Governor Glenn Youngkin of Virginia announced new initiatives aimed at addressing teacher shortages and learning gaps among students.
Virginia schools have between 1,000 and 1,200 unfilled positions across the state. A staffing shortage, which had been documented before the COVID-19 pandemic, increased by over 60% between 2020 and 2021.
“We need to know the needs through accurate and timely data on why teachers have left the profession. Why do we have vacancies?” Youngkin said while addressing students and teachers at Colonial Forge High School in Stafford.
“There are few professionals who are more dedicated and hardworking than teachers. Educating Virginia’s children requires a strong teacher pipeline and workforce. Recruiting, growing, and retaining high-quality teachers is crucial to ensuring a best-in-class education for our students,” the governor states in Executive Directive #3, which he signed on Sept. 2.
“Our children are still recovering from devastating learning loss and other effects of school shutdowns,” he wrote. “We must pursue a comprehensive approach to supporting teacher recruitment and retention efforts.”
To fill the shortage, the directive approves giving or renewing licenses to licensed out-of-state teachers. The directive also permits retired Virginia teachers with expired or lapsed licenses to receive new accreditation and fill all vacant K-12 positions with the support of the Virginia Retirement System.
To help areas in the greatest need of recruiting teachers, those school districts can use COVID-19 relief funds to offer bonuses, maximum teaching benefits, and other incentives.
The directive also greenlights the creation of apprenticeship programs aimed at helping younger people gain experience in the education field. One apprenticeship opportunity program would allow high school students to train as childcare specialists. Another would allow college students pursuing a degree in Education to earn credit by working in real school classrooms, per WDBJ7.
Additionally, the Superintendent of Public Instruction is required to inform all eligible teachers about the state’s Child Care Subsidy Program, “a public-private parent choice program that serves as a national model for early childhood education and care, as well as other child care opportunities.”
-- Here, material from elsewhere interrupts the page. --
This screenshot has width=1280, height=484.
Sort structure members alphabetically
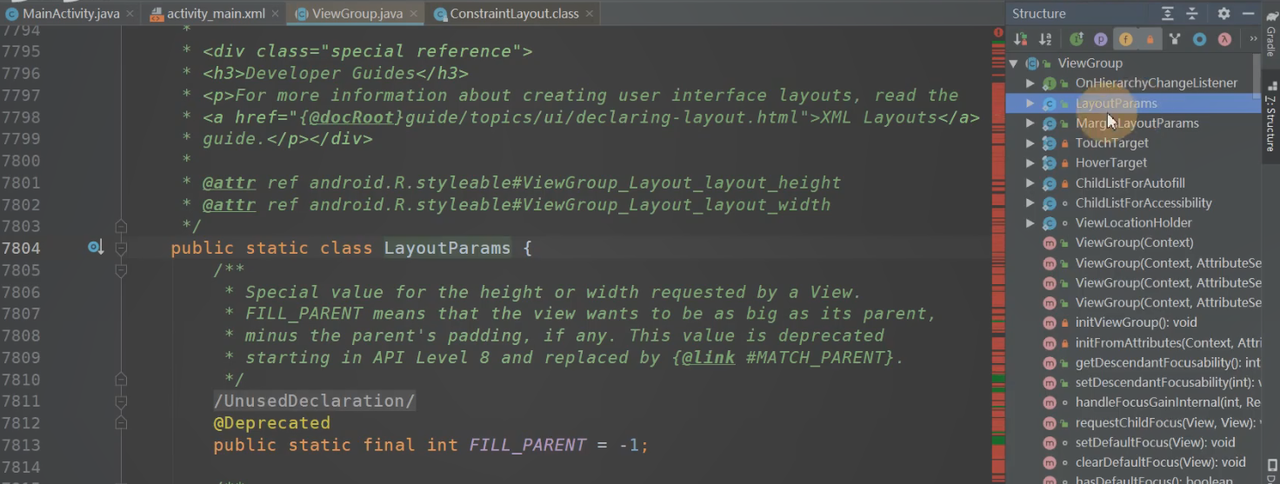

Youngkin also hopes to address the learning gap revealed in the state’s Standards of Learning assessment.
In January, the assessment indicated just over 27% of kindergarteners and almost 29% of first-graders tested below educational benchmark standards. This reflected a nearly 10% collective increase during the first year of the pandemic, according to the Virginia Mercury.
“There is no silver bullet in anything and we have to recognize that, when we bring multiple initiatives to bear on a single problem, we give ourselves a much better chance at solving it,” Youngkin said.